Nanni Loris, Brahnam Sheryl, Ghidoni Stefano, Lumini Alessandra
DEI, University of Padova, Via Gradenigo 6, 35131 Padova, Italy.
Computer Information Systems, Missouri State University, 901 S. National, Springfield, MO 65804, USA.
Comput Intell Neurosci. 2015;2015:909123. doi: 10.1155/2015/909123. Epub 2015 Aug 27.
We perform an extensive study of the performance of different classification approaches on twenty-five datasets (fourteen image datasets and eleven UCI data mining datasets). The aim is to find General-Purpose (GP) heterogeneous ensembles (requiring little to no parameter tuning) that perform competitively across multiple datasets. The state-of-the-art classifiers examined in this study include the support vector machine, Gaussian process classifiers, random subspace of adaboost, random subspace of rotation boosting, and deep learning classifiers. We demonstrate that a heterogeneous ensemble based on the simple fusion by sum rule of different classifiers performs consistently well across all twenty-five datasets. The most important result of our investigation is demonstrating that some very recent approaches, including the heterogeneous ensemble we propose in this paper, are capable of outperforming an SVM classifier (implemented with LibSVM), even when both kernel selection and SVM parameters are carefully tuned for each dataset.

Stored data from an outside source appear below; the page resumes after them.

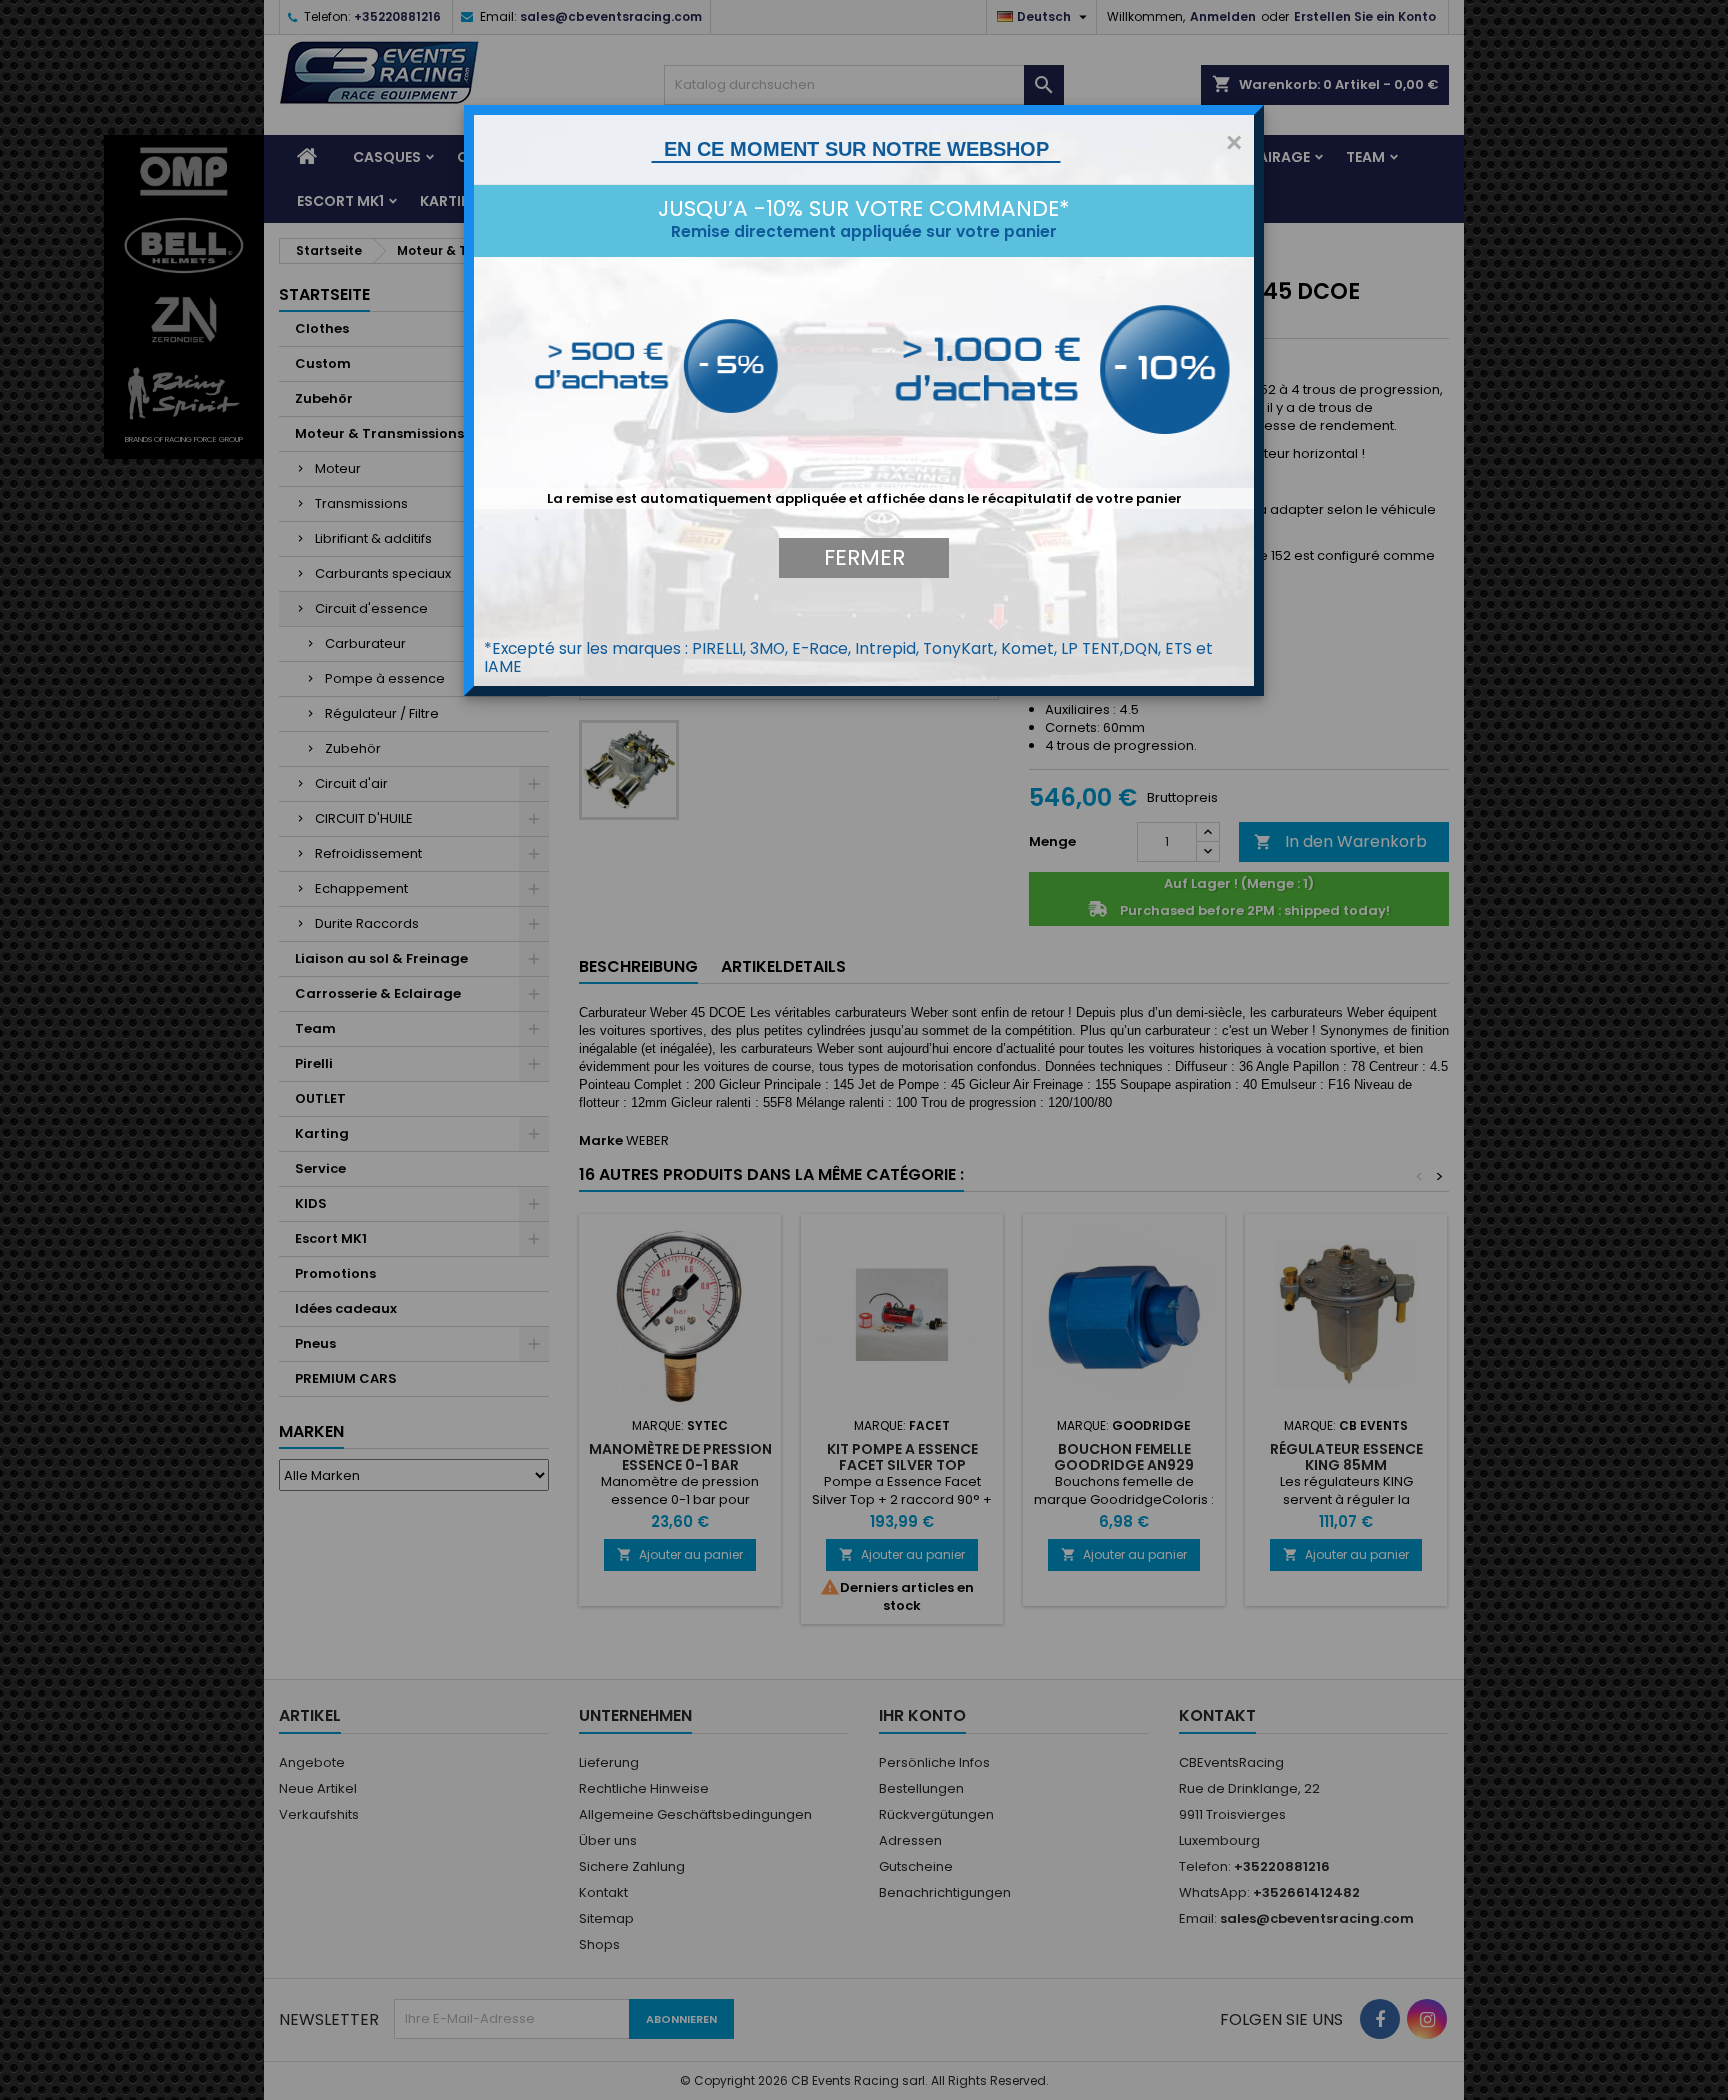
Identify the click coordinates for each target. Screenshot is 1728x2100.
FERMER (864, 557)
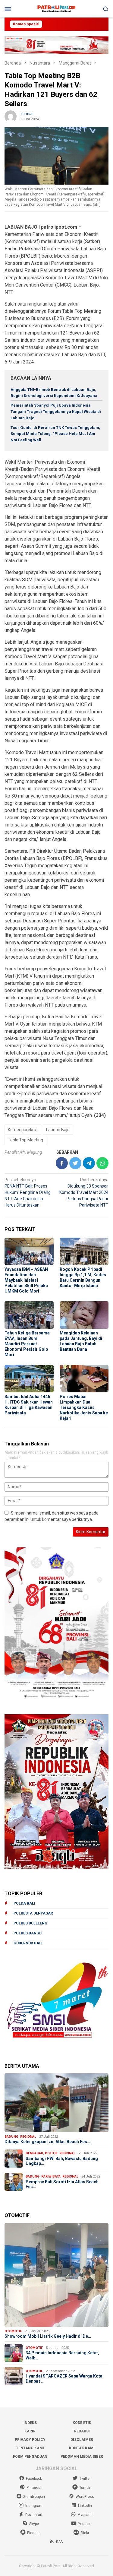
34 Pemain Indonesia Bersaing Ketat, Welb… (62, 2355)
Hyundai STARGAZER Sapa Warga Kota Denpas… (64, 2379)
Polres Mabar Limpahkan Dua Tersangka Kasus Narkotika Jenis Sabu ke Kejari (84, 1407)
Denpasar (34, 2153)
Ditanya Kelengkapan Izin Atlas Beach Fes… (47, 2141)
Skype (34, 2524)
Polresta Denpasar (33, 1913)
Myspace (85, 2515)
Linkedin (85, 2506)
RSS (59, 2542)
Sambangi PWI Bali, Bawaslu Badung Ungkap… (62, 2161)
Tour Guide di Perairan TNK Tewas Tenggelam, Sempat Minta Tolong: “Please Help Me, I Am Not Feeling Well (55, 434)
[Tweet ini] (75, 1163)
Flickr (84, 2533)
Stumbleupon (34, 2497)
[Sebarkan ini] (62, 1163)
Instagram (33, 2506)
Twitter (85, 2478)
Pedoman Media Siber (82, 2456)
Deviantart (33, 2515)
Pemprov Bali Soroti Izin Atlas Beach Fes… (62, 2184)
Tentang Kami (30, 2448)
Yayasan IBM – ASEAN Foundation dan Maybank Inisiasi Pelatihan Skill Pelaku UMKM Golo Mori (26, 1280)
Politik (51, 2153)
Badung (11, 2137)
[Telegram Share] (89, 1163)
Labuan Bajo (58, 1129)
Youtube (85, 2524)
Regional (28, 2137)
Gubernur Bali (28, 1943)
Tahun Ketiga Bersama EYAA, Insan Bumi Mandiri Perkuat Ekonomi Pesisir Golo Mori (27, 1344)
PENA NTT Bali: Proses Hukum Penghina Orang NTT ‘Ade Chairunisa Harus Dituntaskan (28, 1192)
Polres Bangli (28, 1933)
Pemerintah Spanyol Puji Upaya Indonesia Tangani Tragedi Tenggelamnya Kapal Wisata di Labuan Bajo (56, 411)
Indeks (30, 2423)
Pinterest (34, 2488)
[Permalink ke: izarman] (11, 115)
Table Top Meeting (25, 1139)
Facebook (34, 2478)
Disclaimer (82, 2440)
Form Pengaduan (30, 2456)
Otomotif (13, 2331)
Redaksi (82, 2431)
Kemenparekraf (23, 1129)
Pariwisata (51, 2176)
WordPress (85, 2497)
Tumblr (84, 2488)
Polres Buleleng (30, 1923)
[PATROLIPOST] (56, 8)
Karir (30, 2431)
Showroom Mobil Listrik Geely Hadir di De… (48, 2336)
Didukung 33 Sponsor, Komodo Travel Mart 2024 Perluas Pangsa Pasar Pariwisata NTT (83, 1192)
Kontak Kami (82, 2448)
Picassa (34, 2533)
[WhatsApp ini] (102, 1163)
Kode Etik (82, 2423)
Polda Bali (24, 1903)
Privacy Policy (30, 2440)
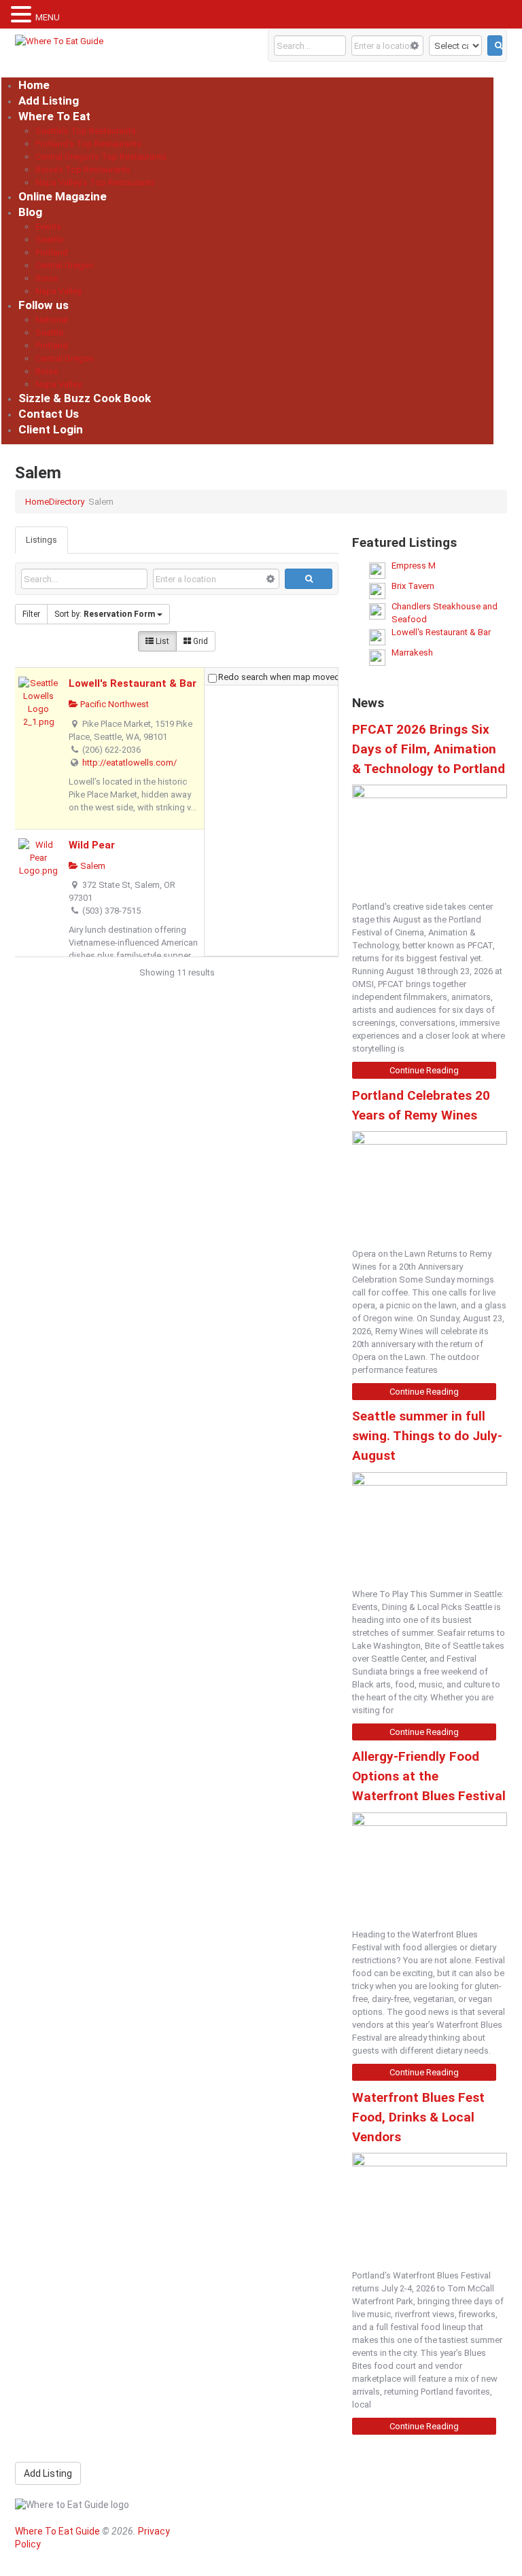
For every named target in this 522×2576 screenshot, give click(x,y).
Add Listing (48, 100)
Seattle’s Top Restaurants (85, 131)
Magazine (222, 2512)
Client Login (50, 429)
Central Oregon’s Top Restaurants (101, 156)
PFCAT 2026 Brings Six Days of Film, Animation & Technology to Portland (428, 748)
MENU (47, 17)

我们对25个数据集(14个图像数据集和11个UCI数据挖掘数据集)上不同分类方法的性能进行了广泛研究。目的是找到通用(GP)异构集成(几乎不需要参数调整),其在多个数据集上具有竞争力。本研究中考察的最先进分类器包括支持向量机、高斯过程分类器、adaboost的随机子空间、旋转增强的随机子空间和深度学习分类器。我们证明,基于不同分类器求和规则的简单融合的异构集成在所有25个数据集上都表现得很稳定。我们调查的最重要结果是表明,一些最新方法,包括我们在本文中提出的异构集成,即使在为每个数据集仔细调整内核选择和支持向量机参数的情况下,也能够优于支持向量机分类器(使用LibSVM实现)。